# Lawn Mower Tax



## whchunter (Jun 3, 2016)

Went to a dealer and inquired about trading in my mower. Retail price of mower was $7000. Rebate was $1000 and trade-in was $2000. The bottom line price was then $4000. The tax was computed on the retail of $7000. Went to 2 other dealers and they figured tax on bottom line price.
The dealer at the first place said IRS looks at rebates and trade-ins as down payments. He said if the other dealers (which I never gave any names) if caught/audited would be in big trouble.
I asked about how car dealers use this as incentive to get trade-ins and he said the GOV exempted them to help auto sales.
Has anyone ever heard or witnessed this?  Is this the way it is?


----------



## NE GA Pappy (Jun 3, 2016)

I know the rebate is not taxable.  If you go to Walmarks and they have a 20 percent off sell, do you pay taxes on the original price or the sale price?  a rebate is a discount off the selling price, so it is the same thing.  Besides that, how could the federal gooberment put out a ruling exempting something from a state tax?  that makes no sense either.

Just my thoughts, but if they taxed you on a trade in, and then tax the next guy when he bought it, wouldn't that be double taxing?


----------



## NE GA Pappy (Jun 3, 2016)

I know the rebate is not taxable.  If you go to Walmarks and they have a 20 percent off sell, do you pay taxes on the original price or the sale price?  a rebate is a discount off the selling price, so it is the same thing.  Besides that, how could the federal gooberment put out a ruling exempting something from a state tax?  that makes no sense either.

Just my thoughts, but if they taxed you on a trade in, and then tax the next guy when he bought it, wouldn't that be double taxing?


----------



## NOYDB (Jun 3, 2016)

Figure out your net price at each dealer, however they figure it. Chose which suits you however they allocate the money.

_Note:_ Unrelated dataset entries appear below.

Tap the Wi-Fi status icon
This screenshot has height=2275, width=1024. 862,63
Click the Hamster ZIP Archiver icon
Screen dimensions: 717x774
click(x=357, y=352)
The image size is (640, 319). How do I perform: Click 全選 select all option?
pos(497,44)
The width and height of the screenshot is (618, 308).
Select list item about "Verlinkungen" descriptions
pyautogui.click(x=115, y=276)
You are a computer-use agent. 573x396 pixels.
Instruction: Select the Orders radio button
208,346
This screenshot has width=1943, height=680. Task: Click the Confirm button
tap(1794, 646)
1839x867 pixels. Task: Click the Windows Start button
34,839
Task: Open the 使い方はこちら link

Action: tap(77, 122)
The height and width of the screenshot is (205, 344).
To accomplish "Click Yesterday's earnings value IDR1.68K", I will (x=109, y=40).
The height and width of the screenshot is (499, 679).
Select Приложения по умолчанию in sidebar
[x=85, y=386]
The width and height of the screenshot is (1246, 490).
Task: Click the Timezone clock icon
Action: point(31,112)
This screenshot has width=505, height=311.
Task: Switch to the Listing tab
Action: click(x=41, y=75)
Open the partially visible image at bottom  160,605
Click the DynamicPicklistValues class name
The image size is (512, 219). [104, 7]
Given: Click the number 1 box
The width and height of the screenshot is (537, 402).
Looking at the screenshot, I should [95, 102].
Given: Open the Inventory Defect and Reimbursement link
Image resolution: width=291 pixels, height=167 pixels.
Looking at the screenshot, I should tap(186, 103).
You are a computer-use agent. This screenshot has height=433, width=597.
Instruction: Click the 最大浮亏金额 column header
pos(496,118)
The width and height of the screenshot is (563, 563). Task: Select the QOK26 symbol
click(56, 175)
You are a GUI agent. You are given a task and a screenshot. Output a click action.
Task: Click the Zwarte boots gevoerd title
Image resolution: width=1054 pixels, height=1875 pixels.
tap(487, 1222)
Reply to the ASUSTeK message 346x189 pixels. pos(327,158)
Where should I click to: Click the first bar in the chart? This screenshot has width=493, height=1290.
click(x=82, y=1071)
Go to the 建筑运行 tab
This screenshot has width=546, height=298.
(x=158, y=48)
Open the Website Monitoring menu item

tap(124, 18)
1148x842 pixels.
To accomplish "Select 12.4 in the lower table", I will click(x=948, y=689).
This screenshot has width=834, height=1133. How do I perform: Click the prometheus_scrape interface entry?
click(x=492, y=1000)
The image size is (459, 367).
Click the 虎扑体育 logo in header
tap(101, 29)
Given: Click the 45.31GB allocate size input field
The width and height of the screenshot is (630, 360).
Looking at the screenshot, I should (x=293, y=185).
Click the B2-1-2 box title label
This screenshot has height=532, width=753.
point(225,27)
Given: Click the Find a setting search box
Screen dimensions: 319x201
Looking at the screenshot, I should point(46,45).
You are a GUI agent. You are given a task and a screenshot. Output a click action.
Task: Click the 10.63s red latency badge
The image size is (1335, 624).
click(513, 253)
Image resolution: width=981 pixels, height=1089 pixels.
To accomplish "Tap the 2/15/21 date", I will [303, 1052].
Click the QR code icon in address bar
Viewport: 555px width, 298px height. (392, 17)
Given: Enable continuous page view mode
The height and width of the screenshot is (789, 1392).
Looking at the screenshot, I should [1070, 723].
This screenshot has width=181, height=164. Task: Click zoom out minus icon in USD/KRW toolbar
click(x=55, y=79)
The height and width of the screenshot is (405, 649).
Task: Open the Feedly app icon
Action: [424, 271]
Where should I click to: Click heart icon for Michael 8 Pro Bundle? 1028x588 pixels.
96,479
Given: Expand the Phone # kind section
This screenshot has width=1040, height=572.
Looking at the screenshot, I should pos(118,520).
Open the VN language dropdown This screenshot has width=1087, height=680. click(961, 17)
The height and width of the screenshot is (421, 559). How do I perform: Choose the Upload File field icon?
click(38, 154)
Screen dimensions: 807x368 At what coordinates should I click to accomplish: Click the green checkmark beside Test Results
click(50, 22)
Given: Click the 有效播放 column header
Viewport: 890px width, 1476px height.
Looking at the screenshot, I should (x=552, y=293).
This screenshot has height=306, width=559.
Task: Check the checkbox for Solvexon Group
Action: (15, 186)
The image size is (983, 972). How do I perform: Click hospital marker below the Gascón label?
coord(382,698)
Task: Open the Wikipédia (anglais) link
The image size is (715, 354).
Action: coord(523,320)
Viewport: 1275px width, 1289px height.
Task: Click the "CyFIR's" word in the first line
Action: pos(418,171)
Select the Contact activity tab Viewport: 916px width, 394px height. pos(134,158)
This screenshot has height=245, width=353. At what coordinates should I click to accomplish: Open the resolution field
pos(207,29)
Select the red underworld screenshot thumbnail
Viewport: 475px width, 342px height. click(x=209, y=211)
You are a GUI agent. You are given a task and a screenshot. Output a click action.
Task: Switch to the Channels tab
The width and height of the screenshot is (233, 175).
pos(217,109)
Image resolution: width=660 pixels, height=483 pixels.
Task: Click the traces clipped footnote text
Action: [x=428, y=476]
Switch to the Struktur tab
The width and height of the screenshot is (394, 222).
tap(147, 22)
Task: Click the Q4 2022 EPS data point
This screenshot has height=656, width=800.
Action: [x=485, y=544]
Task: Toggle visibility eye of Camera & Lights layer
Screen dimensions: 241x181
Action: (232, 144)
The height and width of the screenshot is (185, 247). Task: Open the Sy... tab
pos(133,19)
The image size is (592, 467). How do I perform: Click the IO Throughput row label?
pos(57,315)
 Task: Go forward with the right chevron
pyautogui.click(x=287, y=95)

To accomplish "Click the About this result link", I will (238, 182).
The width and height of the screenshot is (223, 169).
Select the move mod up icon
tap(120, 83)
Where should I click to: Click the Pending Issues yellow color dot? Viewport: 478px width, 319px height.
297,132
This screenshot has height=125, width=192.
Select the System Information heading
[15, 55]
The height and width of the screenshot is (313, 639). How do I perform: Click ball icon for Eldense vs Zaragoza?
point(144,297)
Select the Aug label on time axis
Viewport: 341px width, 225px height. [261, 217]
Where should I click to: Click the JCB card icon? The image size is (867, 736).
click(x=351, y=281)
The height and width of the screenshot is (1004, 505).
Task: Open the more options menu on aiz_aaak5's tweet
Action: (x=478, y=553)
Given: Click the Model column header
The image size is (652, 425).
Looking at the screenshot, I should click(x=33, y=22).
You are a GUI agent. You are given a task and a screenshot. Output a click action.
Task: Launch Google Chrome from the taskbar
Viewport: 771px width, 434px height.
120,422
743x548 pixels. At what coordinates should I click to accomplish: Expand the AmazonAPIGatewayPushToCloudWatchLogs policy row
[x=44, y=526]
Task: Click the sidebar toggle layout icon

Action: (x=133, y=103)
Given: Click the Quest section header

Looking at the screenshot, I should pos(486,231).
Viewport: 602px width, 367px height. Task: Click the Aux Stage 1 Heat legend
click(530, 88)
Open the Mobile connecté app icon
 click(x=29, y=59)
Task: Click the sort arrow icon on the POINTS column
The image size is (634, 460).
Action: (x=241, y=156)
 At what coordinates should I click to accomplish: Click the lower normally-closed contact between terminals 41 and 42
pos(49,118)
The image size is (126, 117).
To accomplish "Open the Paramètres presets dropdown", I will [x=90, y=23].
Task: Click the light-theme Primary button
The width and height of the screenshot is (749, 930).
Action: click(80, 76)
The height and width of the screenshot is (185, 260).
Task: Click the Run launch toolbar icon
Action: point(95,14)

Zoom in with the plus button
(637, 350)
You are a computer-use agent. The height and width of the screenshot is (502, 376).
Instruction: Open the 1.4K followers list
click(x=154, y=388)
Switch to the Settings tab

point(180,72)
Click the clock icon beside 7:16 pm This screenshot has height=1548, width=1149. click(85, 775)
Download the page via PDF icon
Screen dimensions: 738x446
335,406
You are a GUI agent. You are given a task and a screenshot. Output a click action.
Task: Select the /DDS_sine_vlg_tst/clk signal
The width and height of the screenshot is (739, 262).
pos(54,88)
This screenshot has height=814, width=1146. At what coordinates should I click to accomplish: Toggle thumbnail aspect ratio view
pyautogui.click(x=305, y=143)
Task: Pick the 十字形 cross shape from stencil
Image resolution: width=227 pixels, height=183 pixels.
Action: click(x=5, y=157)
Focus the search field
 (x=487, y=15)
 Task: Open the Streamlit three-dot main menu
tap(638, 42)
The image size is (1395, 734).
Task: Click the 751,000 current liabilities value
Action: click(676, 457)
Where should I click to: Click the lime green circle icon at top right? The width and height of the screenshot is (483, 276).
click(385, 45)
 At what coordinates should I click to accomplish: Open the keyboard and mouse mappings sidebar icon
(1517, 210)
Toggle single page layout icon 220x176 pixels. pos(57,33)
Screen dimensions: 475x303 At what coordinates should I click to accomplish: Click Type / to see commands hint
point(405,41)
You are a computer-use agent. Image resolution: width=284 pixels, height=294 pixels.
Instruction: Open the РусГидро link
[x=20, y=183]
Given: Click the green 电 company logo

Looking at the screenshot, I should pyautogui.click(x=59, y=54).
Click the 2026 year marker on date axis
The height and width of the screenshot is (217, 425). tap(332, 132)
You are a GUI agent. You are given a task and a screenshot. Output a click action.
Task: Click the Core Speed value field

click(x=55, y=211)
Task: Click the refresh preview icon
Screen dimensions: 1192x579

You don't collect sales tax, and shouldn't care if they do.

What matters to you is how much scratch you have to put out to take the mower you want home. And who and where can you get service and warranty work.


----------



## Dr. Strangelove (Jun 3, 2016)

NOYDB said:


> Figure out your net price at each dealer, however they figure it. Chose which suits you however they allocate the money. You don't collect sales tax, and shouldn't care if they do.
> 
> What matters to you is how much scratch you have to put out to take the mower you want home. And who and where can you get service and warranty work.



This is the way I buy cars (and mowers, if I needed one). I figure the top number I will pay and tell the dealer that is what I will pay, they can split it up however they like. Dealer prep fee? Fine, I don't care - I'm paying $XXXXX amount, split it up however you like.


----------



## GoldDot40 (Jun 3, 2016)

Dr. Strangelove said:


> This is the way I buy cars (and mowers, if I needed one). I figure the top number I will pay and tell the dealer that is what I will pay, they can split it up however they like. Dealer prep fee? Fine, I don't care - I'm paying $XXXXX amount, split it up however you like.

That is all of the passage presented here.